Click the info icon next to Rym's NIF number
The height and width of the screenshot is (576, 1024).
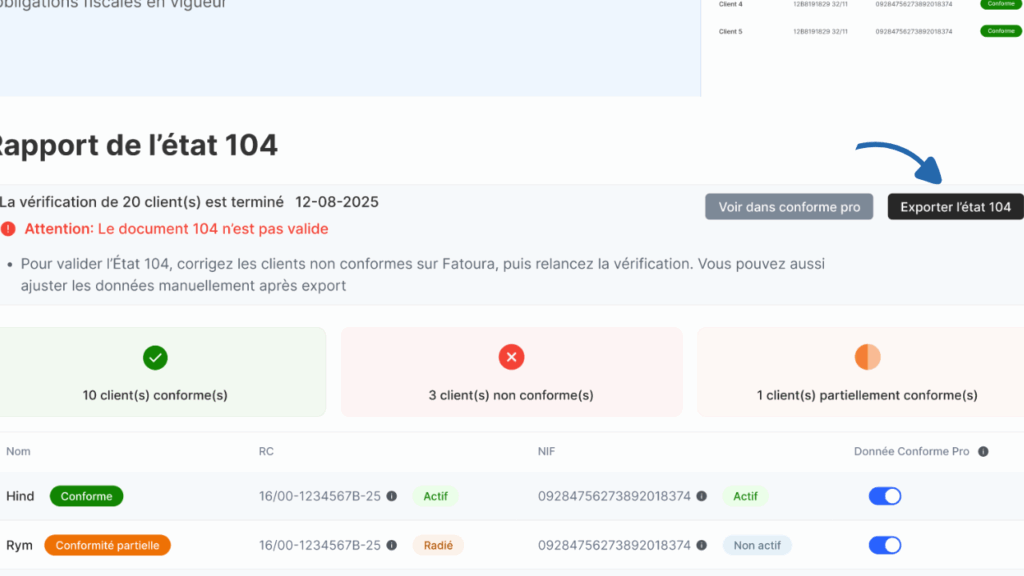pos(702,545)
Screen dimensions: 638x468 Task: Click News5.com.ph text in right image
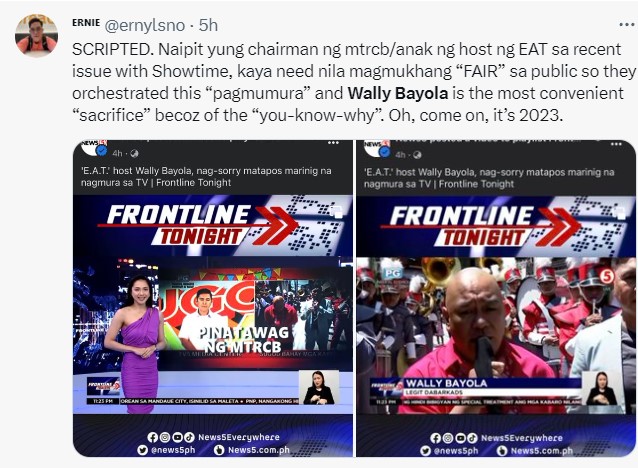[x=542, y=451]
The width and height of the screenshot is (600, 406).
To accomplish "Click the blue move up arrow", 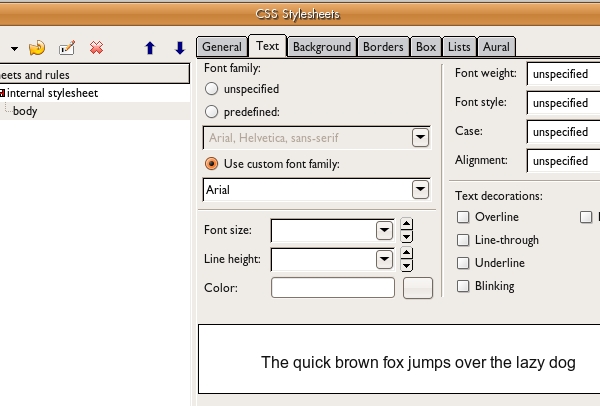I will pyautogui.click(x=150, y=47).

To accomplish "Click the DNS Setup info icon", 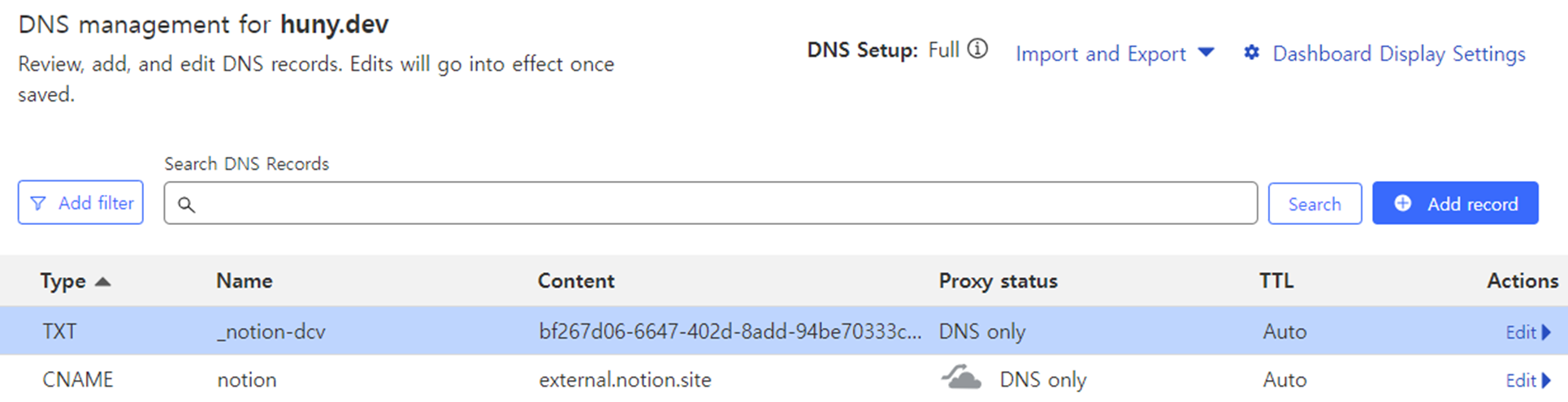I will pyautogui.click(x=978, y=50).
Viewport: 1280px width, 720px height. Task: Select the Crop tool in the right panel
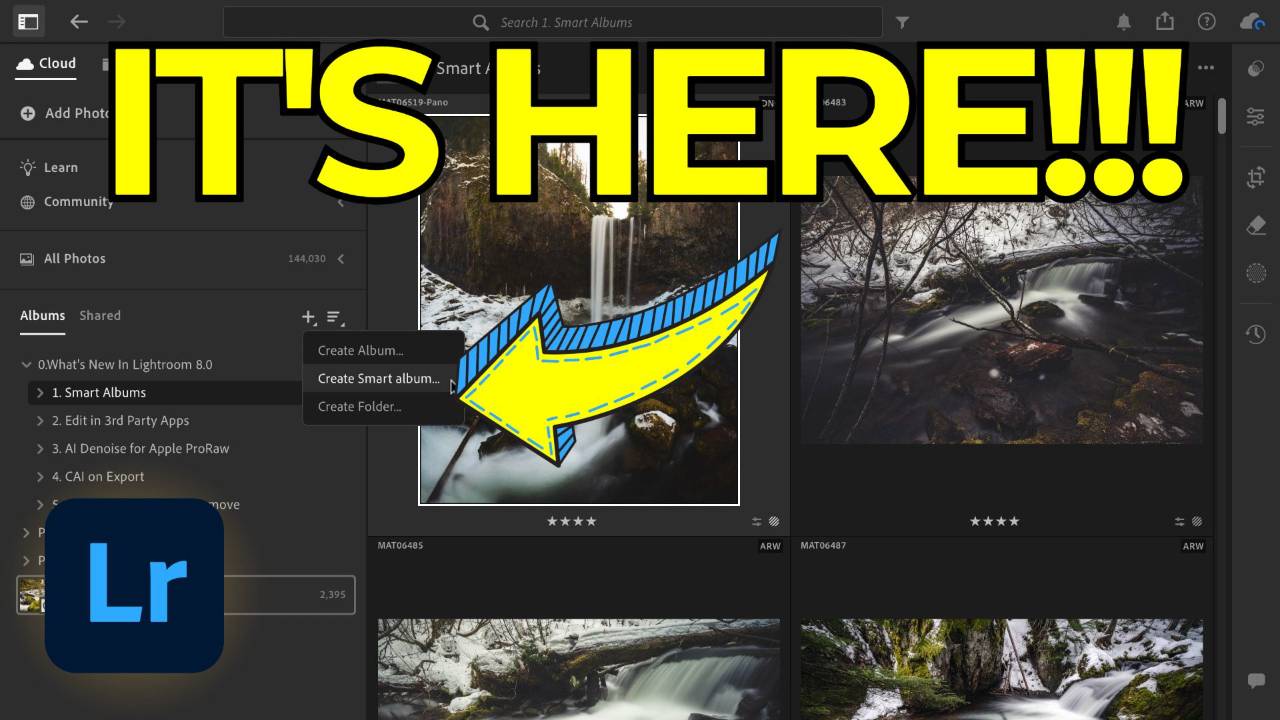coord(1255,177)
• • • •
Final task for the records above: print exactly the lines from the one that contains "Viewport: 1280px width, 720px" through the last line, both ends included, pictures excluded.

* REPLY
Viewport: 1280px width, 720px height. Task: Select the Crop tool in the right panel
coord(1255,177)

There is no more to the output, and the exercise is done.